* What this task involves *
Filter the material below so that only lines containing "will" remain.
==== Input data ====
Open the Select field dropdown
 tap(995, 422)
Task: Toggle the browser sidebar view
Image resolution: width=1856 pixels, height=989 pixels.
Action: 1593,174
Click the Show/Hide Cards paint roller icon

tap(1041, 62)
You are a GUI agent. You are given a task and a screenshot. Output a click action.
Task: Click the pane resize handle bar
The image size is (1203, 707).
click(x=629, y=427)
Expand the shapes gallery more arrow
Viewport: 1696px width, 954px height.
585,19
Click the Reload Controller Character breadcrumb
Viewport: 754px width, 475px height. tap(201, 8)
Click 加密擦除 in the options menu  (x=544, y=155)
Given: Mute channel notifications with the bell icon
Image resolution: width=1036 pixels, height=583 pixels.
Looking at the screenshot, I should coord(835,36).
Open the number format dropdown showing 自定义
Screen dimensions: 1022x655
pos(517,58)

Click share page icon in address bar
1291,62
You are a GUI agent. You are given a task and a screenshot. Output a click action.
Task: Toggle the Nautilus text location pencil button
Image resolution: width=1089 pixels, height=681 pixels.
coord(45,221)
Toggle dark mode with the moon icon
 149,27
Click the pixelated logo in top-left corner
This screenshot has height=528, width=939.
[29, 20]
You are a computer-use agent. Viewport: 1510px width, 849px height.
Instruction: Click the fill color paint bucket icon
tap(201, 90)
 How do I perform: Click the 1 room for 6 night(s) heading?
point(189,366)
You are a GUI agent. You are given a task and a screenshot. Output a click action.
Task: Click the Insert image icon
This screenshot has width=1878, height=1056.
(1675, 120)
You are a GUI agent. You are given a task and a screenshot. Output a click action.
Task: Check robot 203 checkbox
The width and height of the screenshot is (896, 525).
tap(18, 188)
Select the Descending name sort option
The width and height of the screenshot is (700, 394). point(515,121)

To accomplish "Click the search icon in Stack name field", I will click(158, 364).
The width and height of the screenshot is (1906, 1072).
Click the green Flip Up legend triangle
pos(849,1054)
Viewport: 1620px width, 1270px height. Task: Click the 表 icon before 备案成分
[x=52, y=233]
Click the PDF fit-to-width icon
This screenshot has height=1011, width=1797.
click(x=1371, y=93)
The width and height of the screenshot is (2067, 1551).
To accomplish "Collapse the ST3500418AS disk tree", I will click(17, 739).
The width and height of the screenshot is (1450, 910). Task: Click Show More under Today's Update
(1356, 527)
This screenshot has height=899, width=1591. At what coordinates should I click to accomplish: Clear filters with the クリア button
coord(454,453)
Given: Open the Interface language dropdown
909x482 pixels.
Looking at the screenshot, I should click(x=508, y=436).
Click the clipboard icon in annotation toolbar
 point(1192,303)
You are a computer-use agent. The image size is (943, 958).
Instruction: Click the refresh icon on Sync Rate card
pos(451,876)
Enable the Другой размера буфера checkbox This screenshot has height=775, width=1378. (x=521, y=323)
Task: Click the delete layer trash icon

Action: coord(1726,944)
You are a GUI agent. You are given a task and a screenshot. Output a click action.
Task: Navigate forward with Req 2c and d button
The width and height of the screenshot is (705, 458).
====
* Task result *
To accomplish "Click the search icon in Stack name field", I will click(158, 364).
To accomplish "Collapse the ST3500418AS disk tree", I will click(17, 739).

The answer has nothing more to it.